Mark Van M. Buladaco, MIT, PhilNITS (JITSE) FE Quantitative Methods

MODULE 2: DESCRIPTIVE STATISTICS AND
INFERENTIAL STATISTICS
OVERVIEW
This module will review the different tools and techniques used in descriptive statistics from
your previous Statistics course or Research course. Descriptive statistics is the term given to the
analysis of data that helps describe, show or summarize data in a meaningful way such that, for
example, patterns might emerge from the data. This module will also include discussion of different
sampling techniques and determining what is the appropriate sampling to be selected based on a given
problem. This will also include discussion and demonstration of conducting hypothesis testing and
include the process of solving statistical problems using inferential statistics.
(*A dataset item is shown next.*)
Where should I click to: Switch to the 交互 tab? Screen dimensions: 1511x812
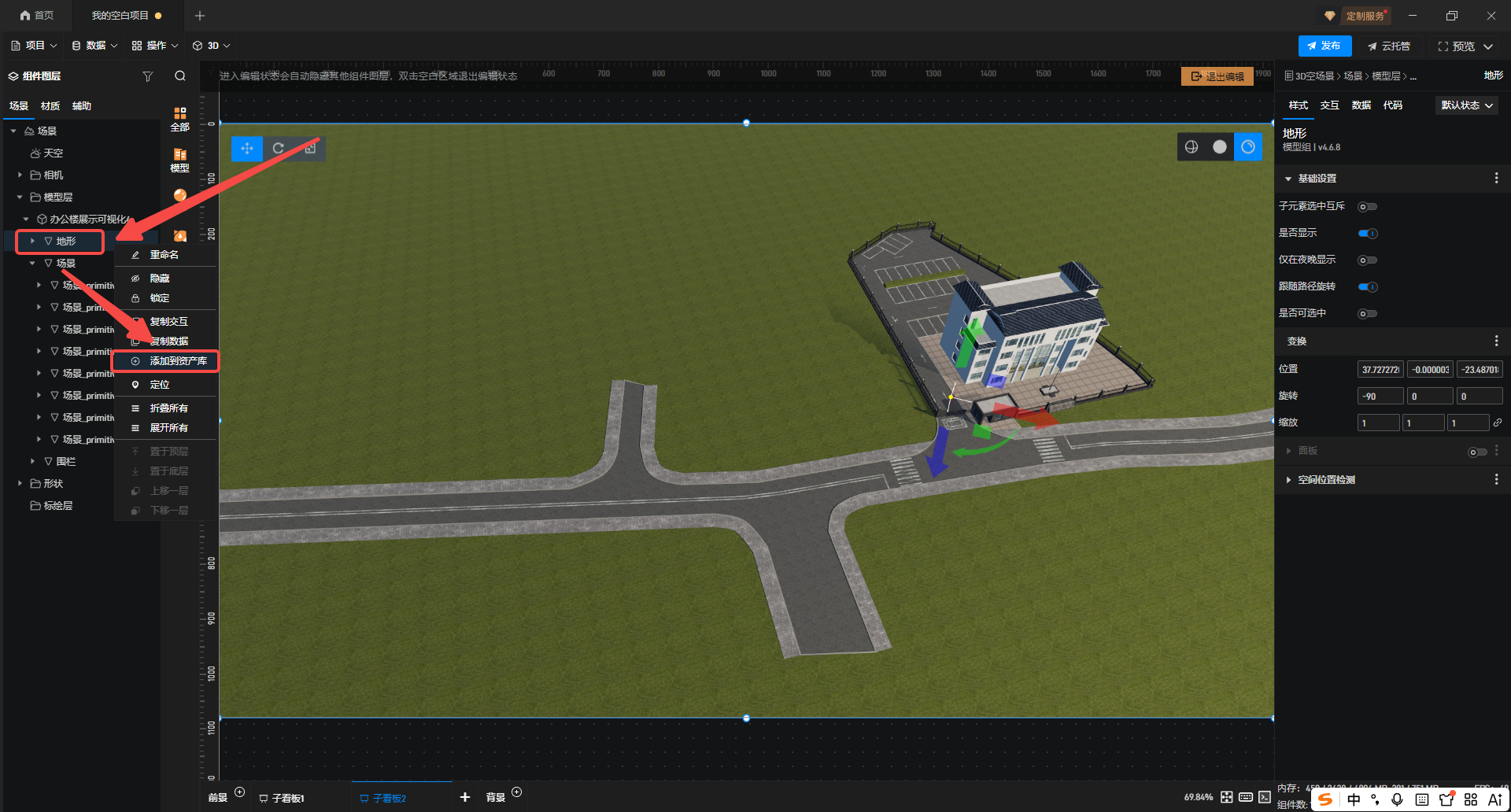tap(1329, 105)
Inferential statistics are
techniques that allow us to use these samples to generalize about the populations from which the
samples were drawn.

MODULE OBJECTIVES
At the end of this module, the student is expected to be able to:
Demonstrate ability to analyze and solve problems utilizing descriptive statistics and sampling.
Demonstrate ability to analyze and solve problems utilizing hypothesis testing.
Appreciate the process of solving statistical problems in descriptive and inferential statistics

LESSONS IN THIS MODULE
Lesson 1: Review on Descriptive Statistics and Sampling Techniques
Lesson 2: Hypothesis Testing (T-Test and ANOVA)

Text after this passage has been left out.